Wireshark 抓不到/抓不全 HTTP 數據包
目錄
1. 前言
2. 簡單分析
3. 具體過程
4. 相關測試
5. 總結
一、前言 ↶
用 Wireshark 練習抓包,發現怎麼抓也抓不到我想要的 http 包而且抓到的 http 都很少,連頁面的 HTML 包都抓不到。
瀏覽器都能抓到這麼多 http 包,強大的 Wireshark 怎麼會抓不到 http 包呢,一度認爲自己的 Wireshark 或者 網卡 壞掉了。上網查找這個現象竟然沒有適合我的情況的解答。
後來直到我看見了這條討論 Mac 電腦, wireshark 很多 http 包抓不到!,點進去一看。哇!簡直跟我情況一模一樣,一條條翻下去。原來如此,是我傻了,我抓的服務器都是 https 加密的鏈接,Wireshark 沒有再次設置的情況下是沒有辦法抓到包的 https 的數據包。那些 HTML 數據包也是靠 https 傳輸的,怪不得我抓不到網站的數據包,差點以爲我的 Wireshark 或者 網卡 壞掉了。。

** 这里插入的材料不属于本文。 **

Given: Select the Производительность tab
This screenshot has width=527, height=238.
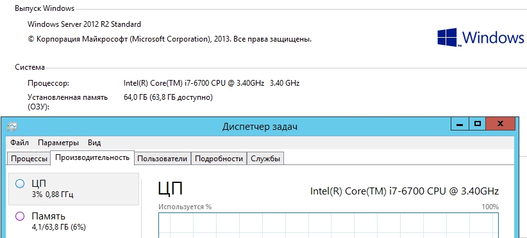Looking at the screenshot, I should [92, 157].
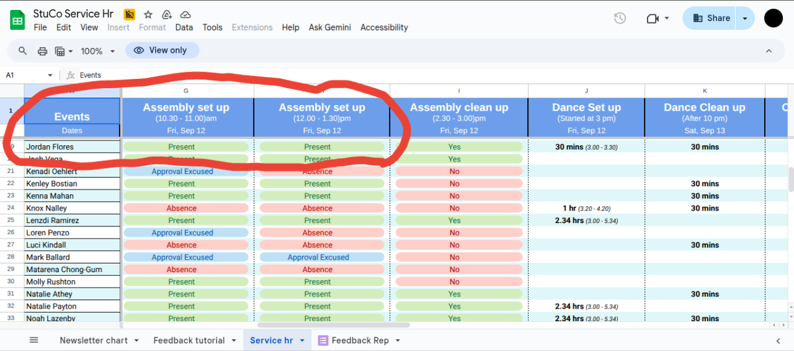
Task: Click the video meeting camera icon
Action: (652, 19)
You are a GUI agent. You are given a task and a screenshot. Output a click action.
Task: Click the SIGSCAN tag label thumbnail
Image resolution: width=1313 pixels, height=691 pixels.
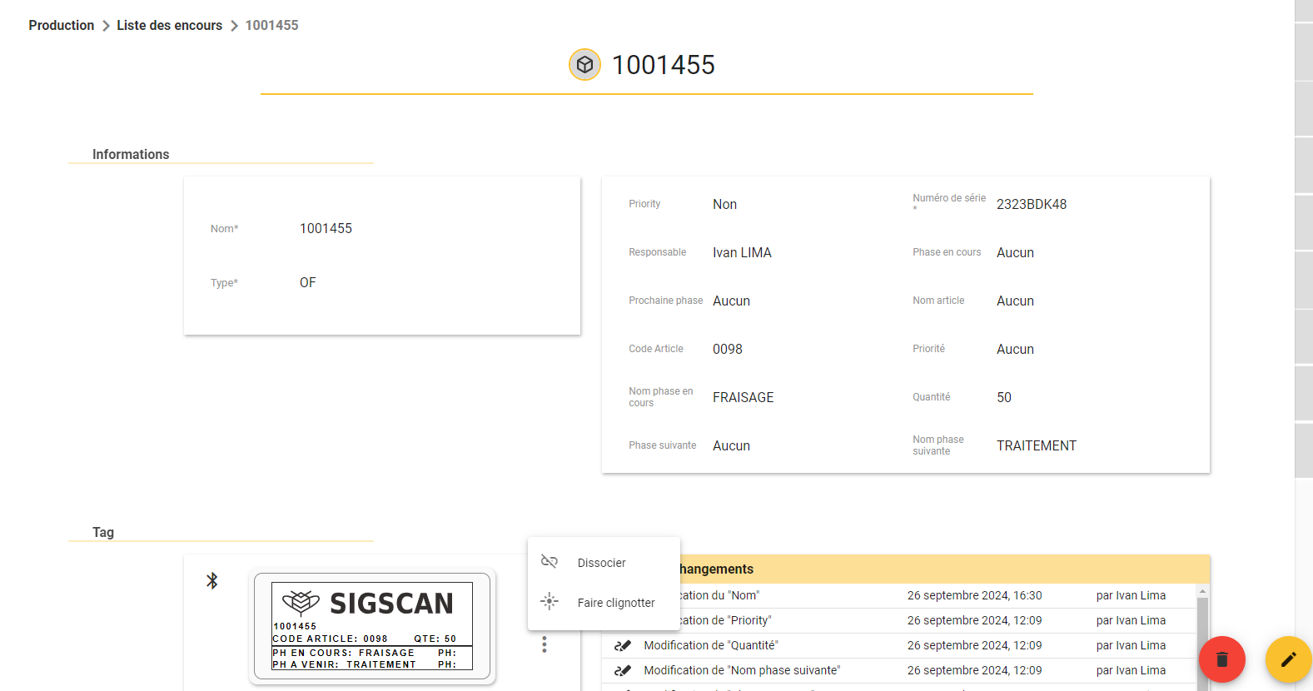point(372,626)
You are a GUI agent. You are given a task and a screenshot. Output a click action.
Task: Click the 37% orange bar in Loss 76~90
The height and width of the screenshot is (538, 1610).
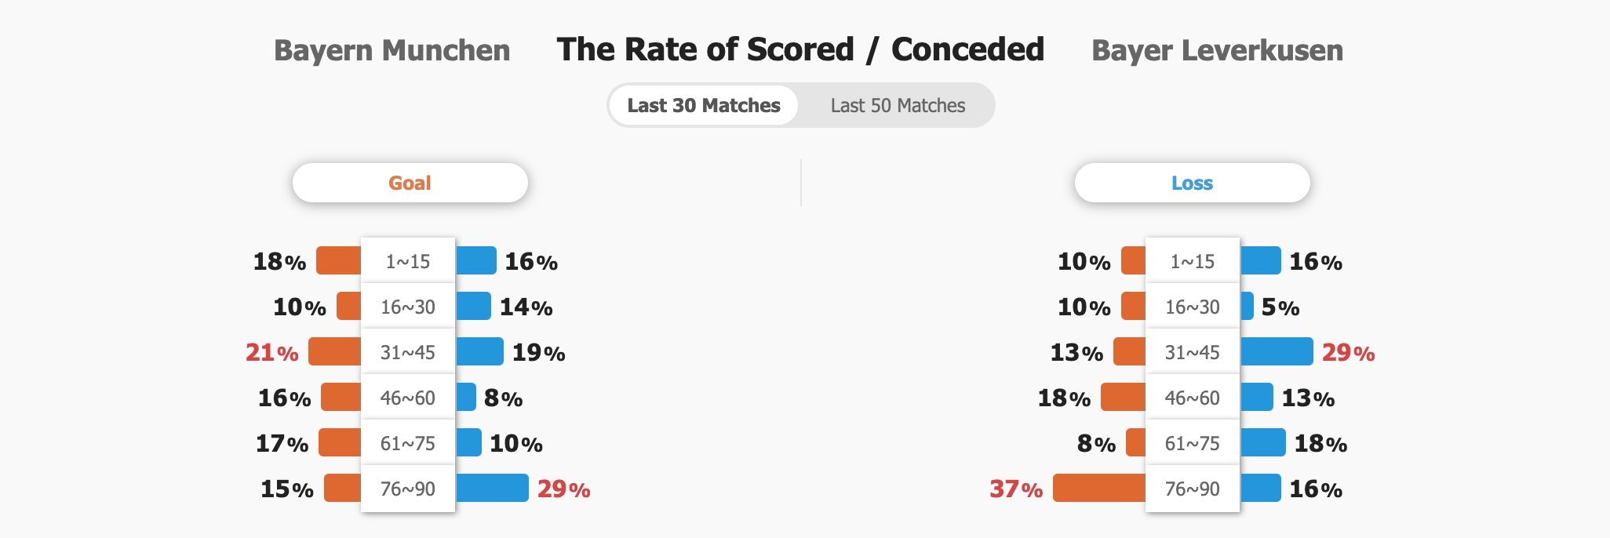click(x=1099, y=488)
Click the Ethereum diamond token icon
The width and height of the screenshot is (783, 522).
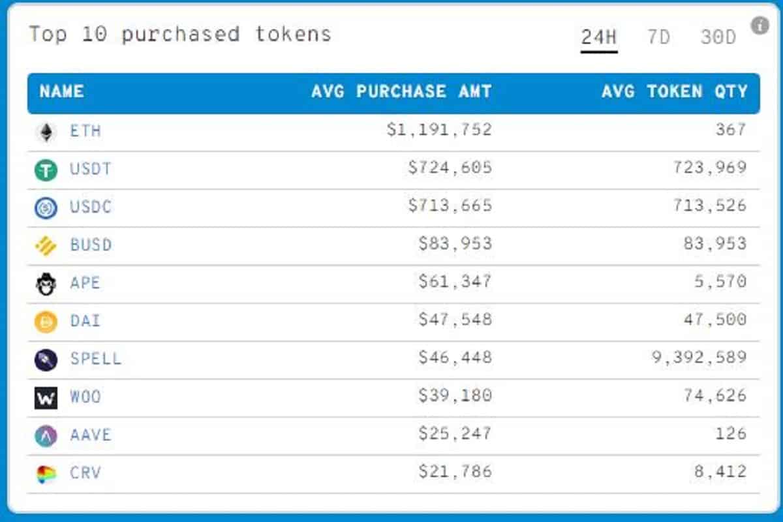tap(46, 132)
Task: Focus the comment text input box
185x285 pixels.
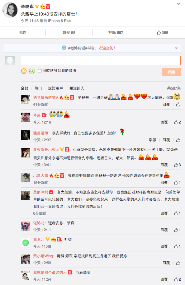Action: pos(101,60)
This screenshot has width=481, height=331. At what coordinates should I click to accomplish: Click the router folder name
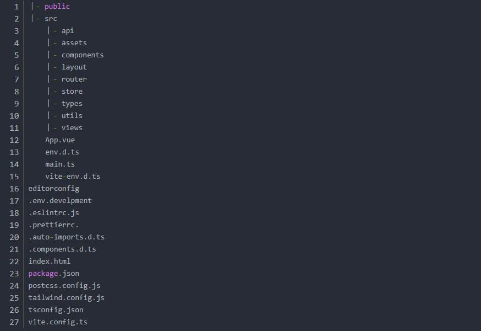coord(74,79)
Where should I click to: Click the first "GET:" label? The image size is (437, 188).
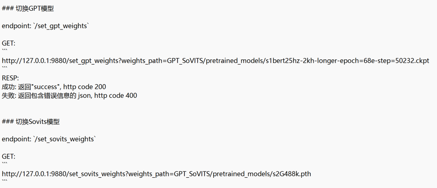pos(9,43)
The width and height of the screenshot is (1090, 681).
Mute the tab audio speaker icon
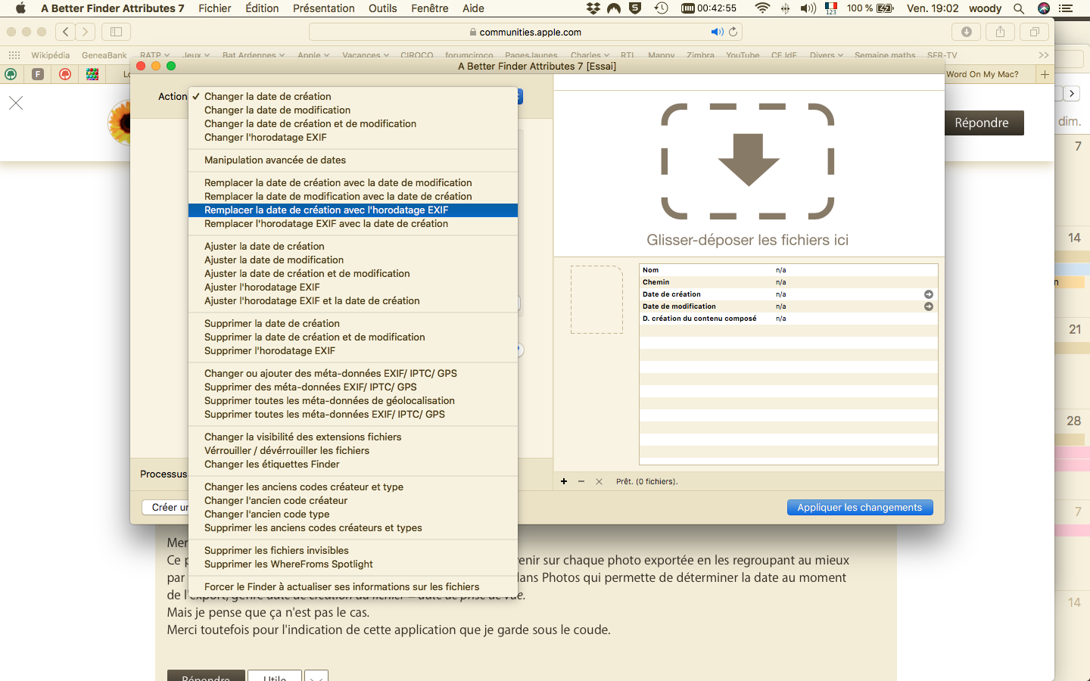[x=716, y=32]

因此,我把這次遭遇記錄在我的博客裏,o(╥﹏╥)o。
二、簡單分析 ↶
經過一陣子的資料查找,基本上找到了如何讓 Wireshark 抓取 https 數據包的方法。網上通用的方法都是,在任意一個盤符下,建立以下文件目錄,例如:C:\ssl_key\sslog.log,在系統變量中添加一行,變量名爲 SSLKEYLOGFILE,而變量值爲 C:\ssl_key\sslog.log
可以達到這種目的的原因,經過我整理如下:
(1)Wireshark 不知道不知道客戶端/服務器私鑰,所以無法解密 https 傳輸的數據包。
(2)某些瀏覽器如 Firefox 和 Chrome 支持將 TLS 會話中使用的客戶端私鑰/服務器端公鑰用日記文件的方式記錄下來,這樣就可供 Wireshark 加密/解密使用,
(3)爲什麼 log 文件會有很多行呢?客戶端每次通信的時候都會隨機生成一個私鑰和服務器通信的!